Há preocupações no que diz respeito ao cuidado com a manutenção da privacidade, mas o que se observa é que o jovem de hoje tem uma percepção diferente sobre o que deve ser mantido privativo. O que parece inequívoco é que a juventude vê a internet como um ambiente de socialização. Estudos mostram que o jovem não faz uma segmentação entre o mundo “online” e o mundo “offline.” A dinâmica social da amizade para muitos jovens faz do compartilhamento de informações online uma parte importante de um certo sentido coerente de identidade.
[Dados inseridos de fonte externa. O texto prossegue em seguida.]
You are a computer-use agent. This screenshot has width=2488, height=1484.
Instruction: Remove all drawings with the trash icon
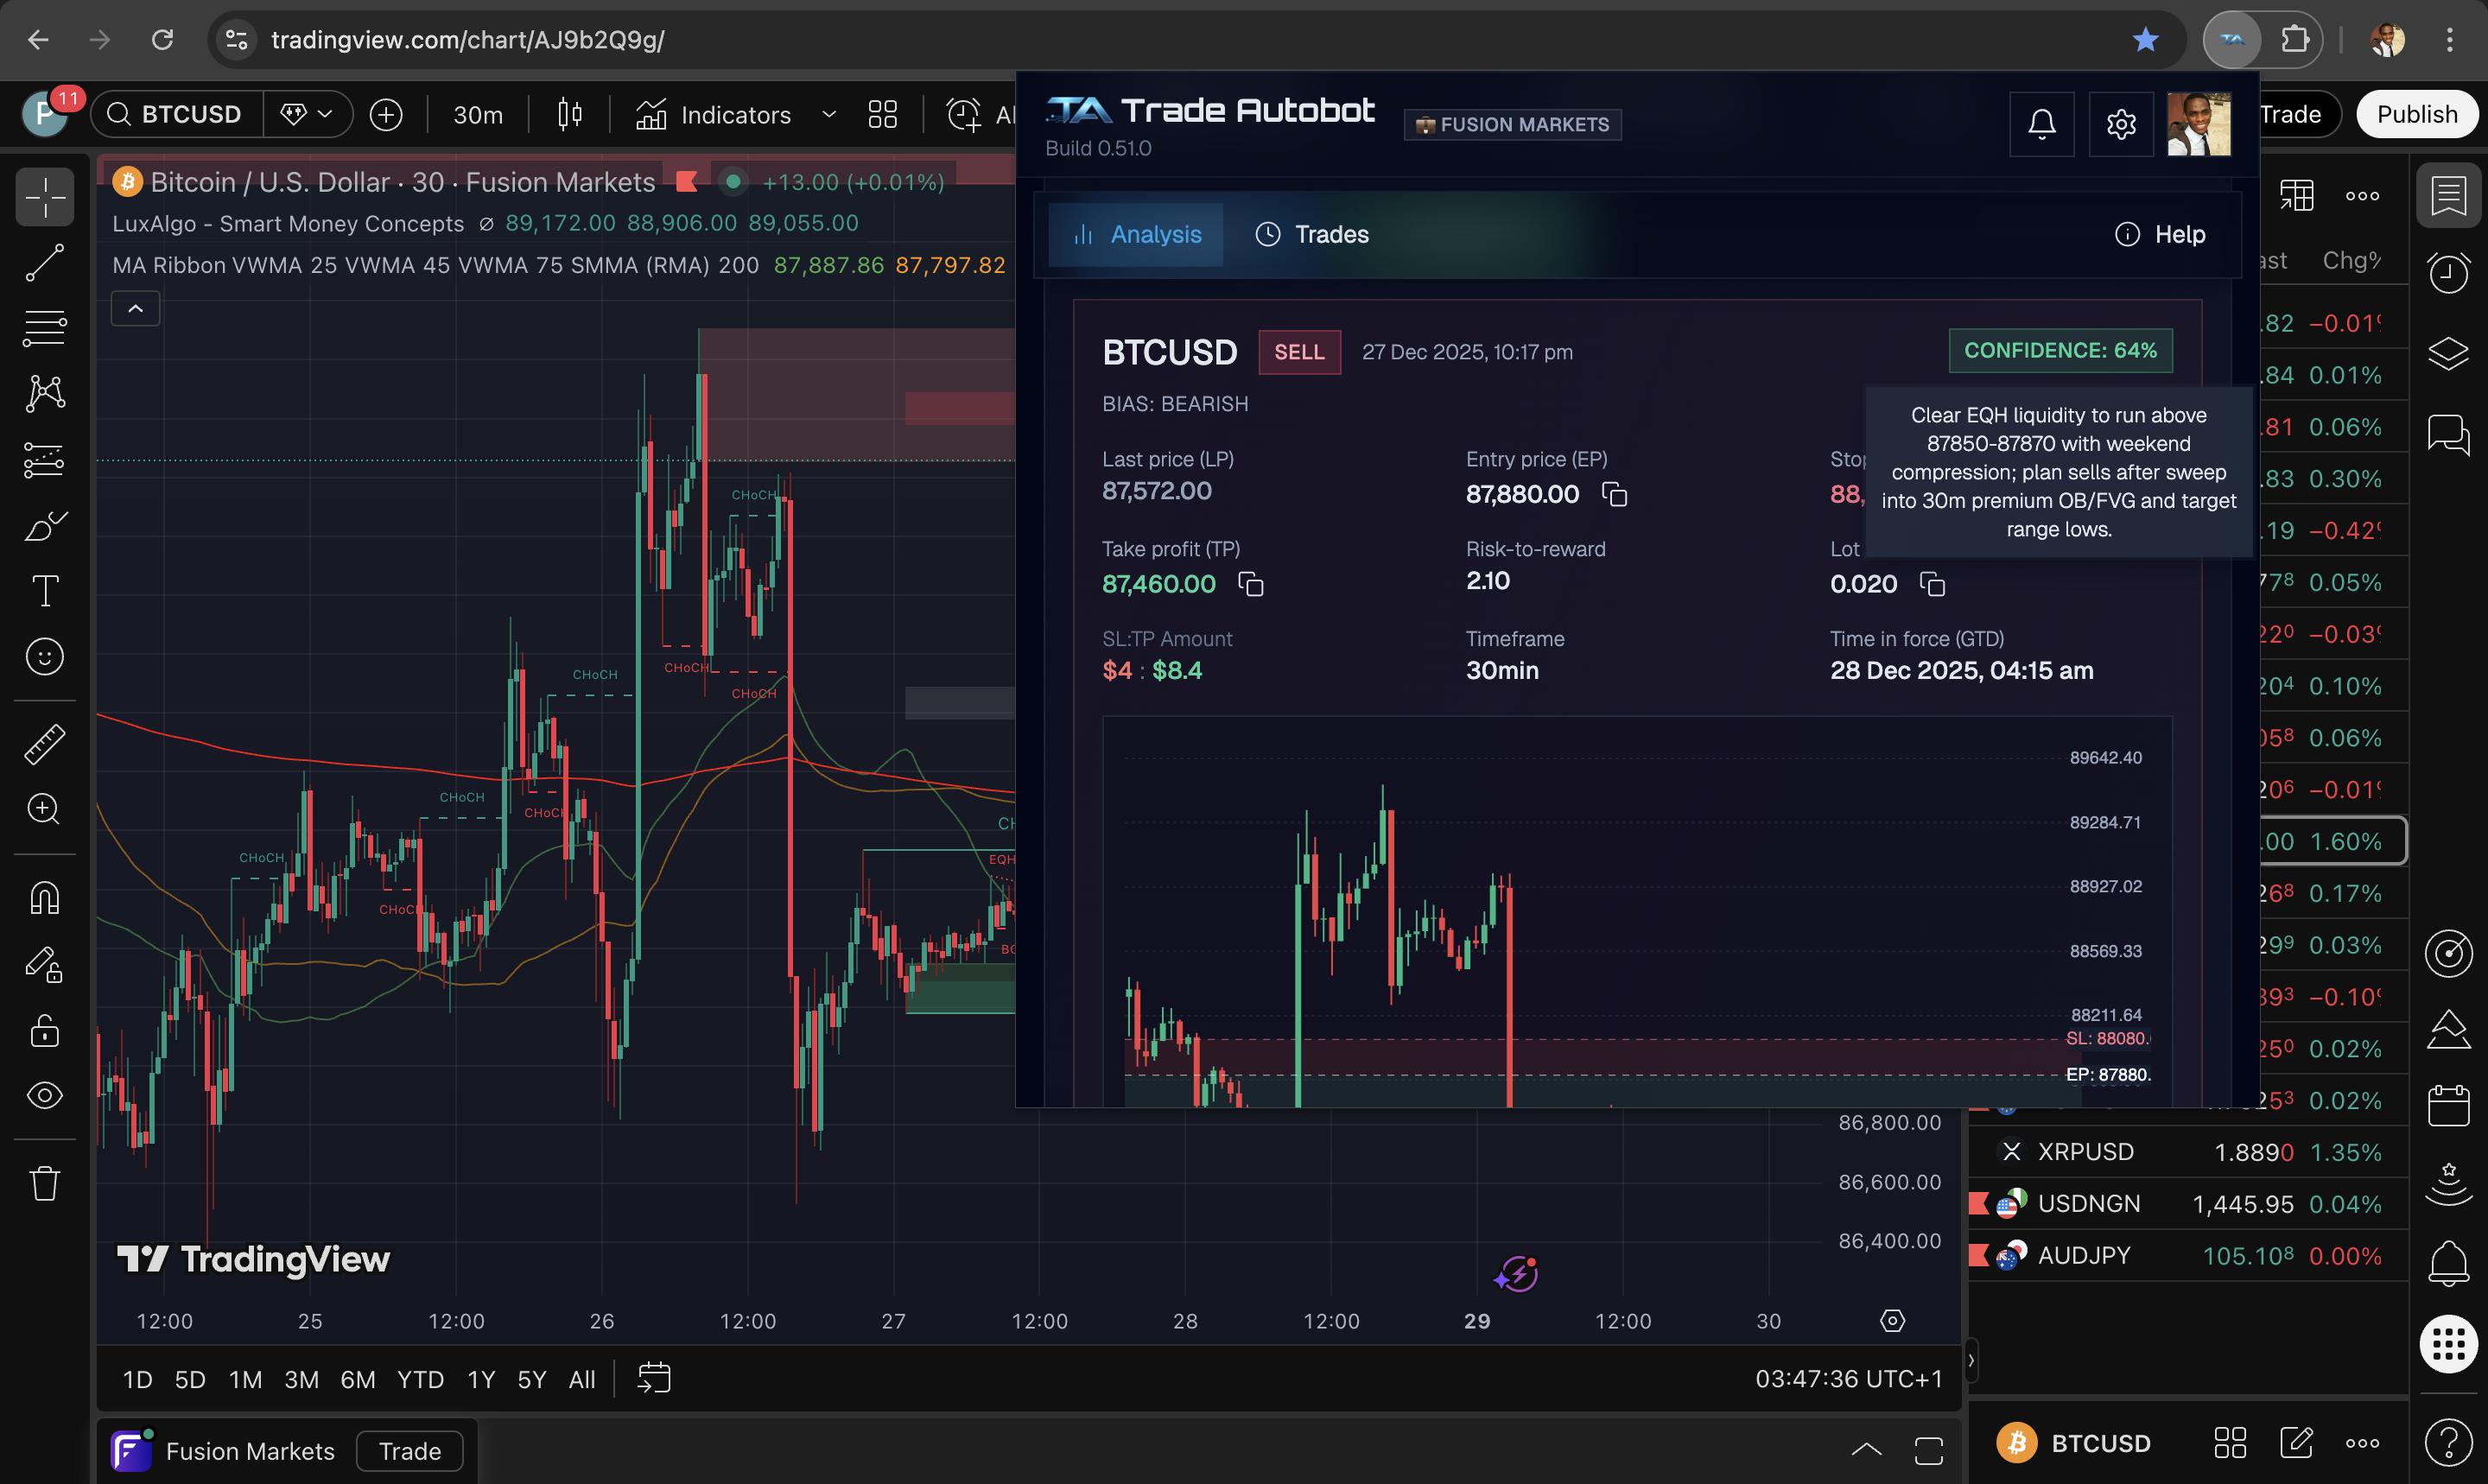tap(44, 1183)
E, tal qual todos nós, o jovem tem dificuldades para entender o que é privacidade e o que é identidade num mundo tão interconectado.
Por fim, há preocupações legítimas de pais, educadores e legisladores no que diz respeito às práticas de mídia da juventude, porém é preciso não perder de vista as políticas que permitam ao jovem tirar proveito das enormes oportunidades de aprendizado no uso das novas tecnologias. Como dizem Palfrey, Gasser e Boyd, a FCC está correta em procurar equilibrar seus esforços no sentido do municiamento dos pais associado ao estabelecimento de estratégias para a proteção do jovem na sua convivência online.
Ruy José Guerra Barretto de Queiroz, Professor Associado, Centro de Informática da UFPE
Investimentos e Notícias (São Paulo), 22/03/2010, 08:25hs, http://www.investimentosenoticias.com.br/ultimas-noticias/artigos-especiais/aos-pais-o-poder-de-ajudar-as-criancas-a-desfrutar-das-novas-midias.html
Um comentário:
"Diferentemente do que percebe o adulto, é fato que a convivência na rede permite ao jovem adquirir habilidades tecnológicas e sociais básicas das quais ele precisa para participar integralmente da sociedade contemporânea."
Marcando essa pequena parte do texto, acho que muitos adultos tinham que ter uma visão mais ampla sobre tecnologia, não só a visão de um mundo mal e que tudo que esta na internet é um bicho papão, mas sim mesmo que sejam as menores ferramentas ou as mais "bestas", são elas que levam a pessoas terem grande aprendizado e maior conhecimento da informática.